In order to avoid a one-in-a-million risk of an anemia or neurological problem caused by a vegan diet alone, you risk a:

1 in 2 chance of dying prematurely of heart disease,

1 in 10 chance of breast or prostate cancer,

65% chance of being at least overweight

22% chance of being obese

almost certainty of arthritis, indigestion and/or constipation.
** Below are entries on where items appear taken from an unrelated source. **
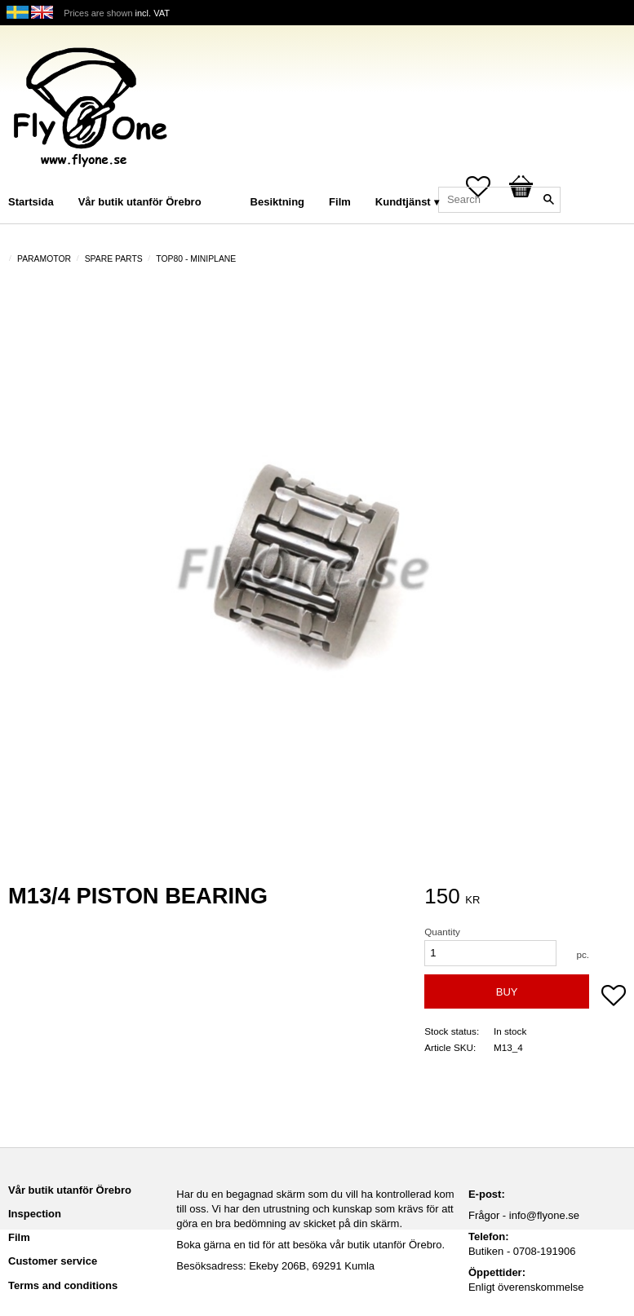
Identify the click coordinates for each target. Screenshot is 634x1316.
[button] (613, 997)
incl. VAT (152, 13)
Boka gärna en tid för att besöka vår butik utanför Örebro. (310, 1245)
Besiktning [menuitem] (277, 202)
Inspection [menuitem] (34, 1214)
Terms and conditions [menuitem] (62, 1285)
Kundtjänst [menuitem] (403, 202)
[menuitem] (230, 180)
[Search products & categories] (499, 200)
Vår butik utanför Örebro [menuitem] (140, 202)
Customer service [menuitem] (52, 1261)
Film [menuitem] (340, 202)
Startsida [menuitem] (31, 202)
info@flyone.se (544, 1215)
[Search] (548, 200)
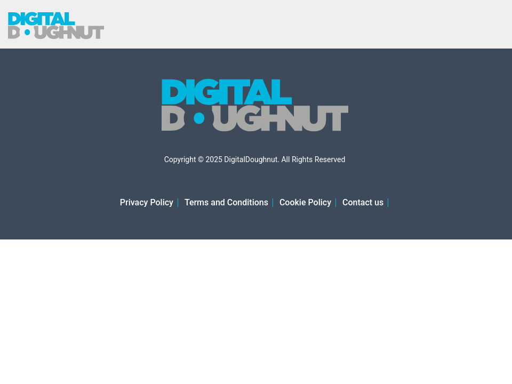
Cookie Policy (305, 202)
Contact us (362, 202)
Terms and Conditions (226, 202)
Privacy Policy (146, 202)
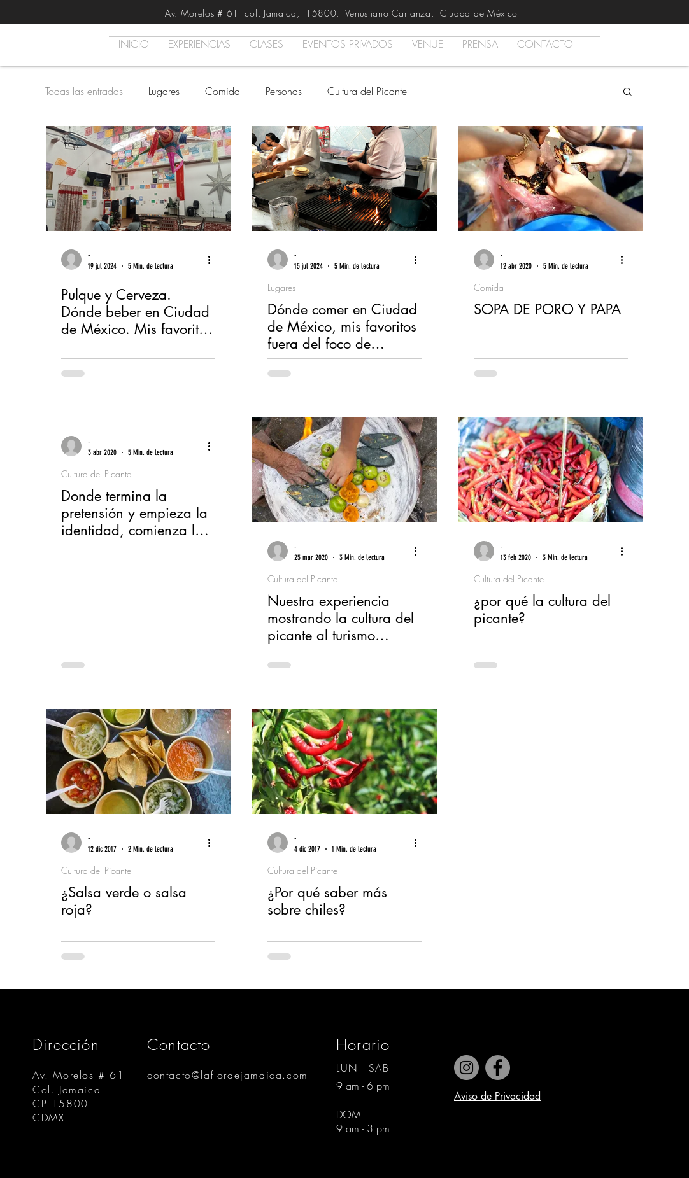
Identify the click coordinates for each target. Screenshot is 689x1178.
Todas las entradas (84, 91)
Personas (284, 91)
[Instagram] (466, 1067)
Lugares (164, 91)
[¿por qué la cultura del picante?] (550, 469)
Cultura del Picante (367, 91)
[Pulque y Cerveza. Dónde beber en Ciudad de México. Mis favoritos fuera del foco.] (138, 178)
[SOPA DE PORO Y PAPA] (550, 178)
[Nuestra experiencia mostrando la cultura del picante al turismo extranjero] (344, 469)
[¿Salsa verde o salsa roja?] (138, 761)
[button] (628, 92)
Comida (222, 91)
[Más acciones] (213, 259)
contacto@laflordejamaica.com (227, 1075)
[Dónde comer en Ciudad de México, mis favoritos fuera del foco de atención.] (344, 178)
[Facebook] (497, 1067)
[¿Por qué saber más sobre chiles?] (344, 761)
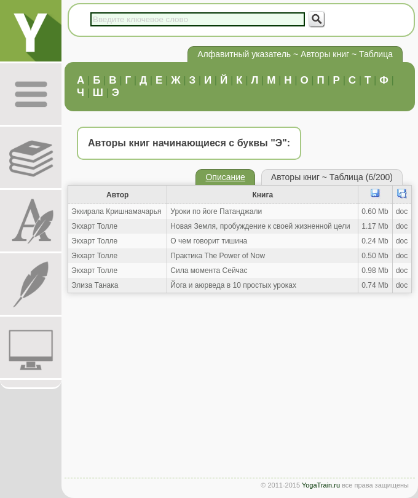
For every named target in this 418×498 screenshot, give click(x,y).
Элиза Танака (94, 285)
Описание (225, 177)
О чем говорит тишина (208, 241)
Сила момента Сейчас (208, 270)
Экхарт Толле (94, 226)
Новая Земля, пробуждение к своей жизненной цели (260, 226)
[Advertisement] (240, 388)
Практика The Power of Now (217, 255)
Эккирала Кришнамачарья (116, 211)
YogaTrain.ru (321, 485)
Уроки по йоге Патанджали (216, 211)
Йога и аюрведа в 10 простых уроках (233, 285)
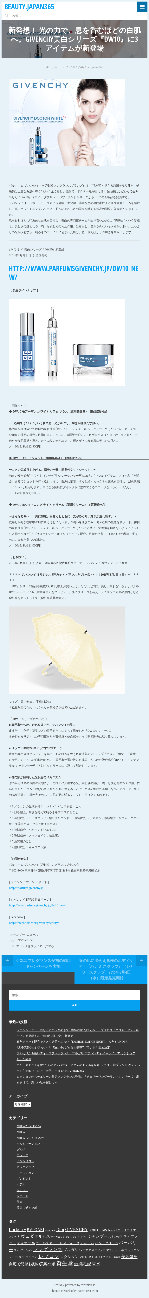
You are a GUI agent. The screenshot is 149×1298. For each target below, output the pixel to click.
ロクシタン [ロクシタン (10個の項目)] (69, 1256)
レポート (22, 1196)
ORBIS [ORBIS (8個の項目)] (102, 1230)
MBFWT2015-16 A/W (30, 1138)
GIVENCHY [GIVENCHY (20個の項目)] (76, 1229)
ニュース (32, 934)
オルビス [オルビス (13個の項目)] (42, 1236)
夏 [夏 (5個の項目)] (89, 1257)
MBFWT (22, 1132)
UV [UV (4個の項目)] (118, 1230)
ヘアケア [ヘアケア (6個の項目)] (85, 1250)
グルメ (21, 1149)
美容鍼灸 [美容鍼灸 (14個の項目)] (129, 1256)
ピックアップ (25, 1167)
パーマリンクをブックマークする (32, 946)
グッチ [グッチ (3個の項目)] (83, 1236)
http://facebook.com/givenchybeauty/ (34, 923)
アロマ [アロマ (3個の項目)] (12, 1236)
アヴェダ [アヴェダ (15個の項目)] (25, 1236)
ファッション (25, 1173)
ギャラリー (53, 67)
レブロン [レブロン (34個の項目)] (48, 1256)
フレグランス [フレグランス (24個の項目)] (47, 1249)
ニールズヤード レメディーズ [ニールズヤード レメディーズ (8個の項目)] (58, 1243)
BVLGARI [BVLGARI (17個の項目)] (35, 1229)
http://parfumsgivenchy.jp (26, 888)
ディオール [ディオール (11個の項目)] (26, 1242)
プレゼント (24, 1178)
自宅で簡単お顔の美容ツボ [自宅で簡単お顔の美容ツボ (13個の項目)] (32, 1263)
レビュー (22, 1190)
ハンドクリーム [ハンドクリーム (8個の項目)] (106, 1243)
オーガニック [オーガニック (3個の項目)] (58, 1236)
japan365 (97, 67)
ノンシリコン (25, 1161)
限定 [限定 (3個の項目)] (76, 1264)
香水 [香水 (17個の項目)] (96, 1263)
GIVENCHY (25, 940)
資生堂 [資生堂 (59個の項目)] (64, 1263)
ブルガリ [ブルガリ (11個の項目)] (70, 1249)
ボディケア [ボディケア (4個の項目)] (99, 1250)
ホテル (21, 1184)
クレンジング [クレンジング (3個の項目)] (73, 1236)
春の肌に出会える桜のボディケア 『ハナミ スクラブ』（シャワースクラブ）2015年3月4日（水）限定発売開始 (106, 969)
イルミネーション (28, 1143)
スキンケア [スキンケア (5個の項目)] (115, 1236)
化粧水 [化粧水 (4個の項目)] (83, 1257)
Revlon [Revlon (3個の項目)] (111, 1230)
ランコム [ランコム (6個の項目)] (31, 1257)
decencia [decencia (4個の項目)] (50, 1230)
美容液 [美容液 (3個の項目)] (116, 1257)
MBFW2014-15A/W (29, 1126)
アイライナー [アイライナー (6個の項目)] (130, 1230)
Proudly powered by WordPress (74, 1285)
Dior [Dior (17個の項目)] (60, 1229)
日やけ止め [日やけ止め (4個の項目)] (99, 1257)
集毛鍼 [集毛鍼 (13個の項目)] (85, 1263)
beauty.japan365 (29, 6)
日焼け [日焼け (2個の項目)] (109, 1257)
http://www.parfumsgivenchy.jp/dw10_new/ (74, 272)
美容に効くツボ (27, 1207)
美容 (20, 1202)
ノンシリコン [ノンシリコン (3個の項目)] (87, 1243)
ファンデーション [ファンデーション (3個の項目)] (23, 1250)
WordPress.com (87, 1291)
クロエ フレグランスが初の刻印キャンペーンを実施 (43, 963)
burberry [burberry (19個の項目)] (17, 1229)
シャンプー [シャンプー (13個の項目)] (97, 1236)
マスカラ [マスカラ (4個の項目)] (111, 1250)
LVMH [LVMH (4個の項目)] (92, 1230)
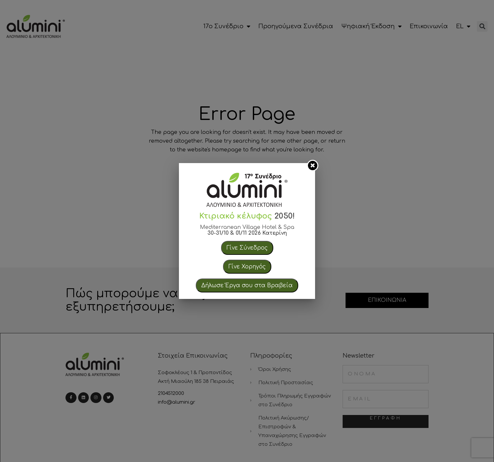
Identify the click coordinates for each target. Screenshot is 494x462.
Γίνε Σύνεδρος (247, 248)
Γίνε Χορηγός (247, 267)
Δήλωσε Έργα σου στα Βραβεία (247, 285)
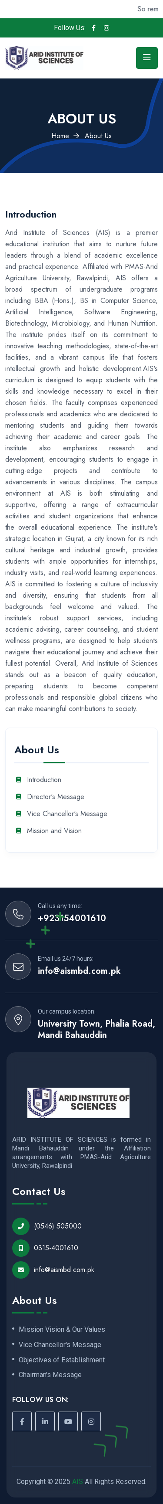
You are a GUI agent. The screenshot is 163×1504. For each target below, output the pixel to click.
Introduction (44, 780)
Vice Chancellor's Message (67, 814)
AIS (77, 1481)
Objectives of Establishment (62, 1360)
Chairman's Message (50, 1375)
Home (60, 136)
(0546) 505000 (47, 1226)
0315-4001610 (45, 1248)
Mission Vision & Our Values (62, 1330)
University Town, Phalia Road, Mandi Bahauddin (96, 1029)
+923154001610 (72, 918)
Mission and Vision (54, 831)
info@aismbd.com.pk (79, 971)
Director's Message (55, 797)
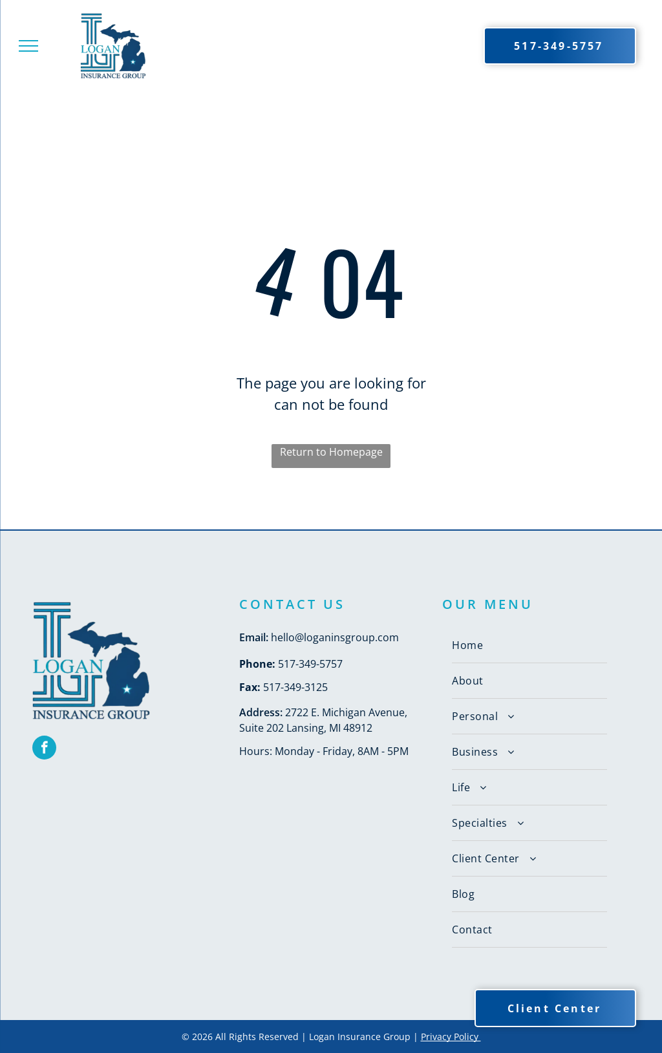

(I could go on for several pages)

What to do?

First, have faith that a low-fat vegan diet, based around unrefined starches, vegetables and fruits, is the healthiest diet for men, women and children (after the age of 2 years).  From birth to 6 months babies should be exclusively breast-fed.  After 6 months, solid foods in the form of starches, vegetables and fruits, are added in increasing amounts and breast milk is continued until at least 2 years of age.  Failure to breast feed puts your child at a high risk of death and disease.1  Follow my recommendations for B-12 (above) by finding a reliable B-12 supplement in the natural foods store.  If you have any question about your B-12 status you can have your blood checked for your body’s B-12 levels.  (Deficiency is a level less than 150 pmol/L).

You might ask, “Why would a diet so perfect in all other ways be deficient in a necessary vitamin?”  Most likely the answer is that we live in an unnatural world these days.  Remember, B-12 is made by bacteria.  Our world is sterilized because of an irrational fear of germs. Once people consumed trillions of helpful B-12 producing-bacteria daily – they lived with their chickens, goats, and horses.  Today everything is sanitized by hand-washing, antiseptics, antibiotics, mouth washes, and cleaning agents.  To compensate, we must add back B-12, or possibly, live more naturally, like I do, with my B-12 producing dog, cat, and birds.

References:

1)  McDougall J.  The McDougall program for Women. Plume, 2000.

2) Kalter H. Folic acid and human malformations: a summary and evaluation.
Reprod Toxicol. 2000 Sep-Oct;14(5):463-76.

3) Holman R.  The natural history of atherosclerosis.  The early aortic lesions as seen in New Orleans in the middle 20th century.  Am J Pathol 1958;34:209.

4)  Deckelbaum RJ.  Childhood obesity: the health issue.  Obes Res. 2001 Nov;9 Suppl 4:239S-243S.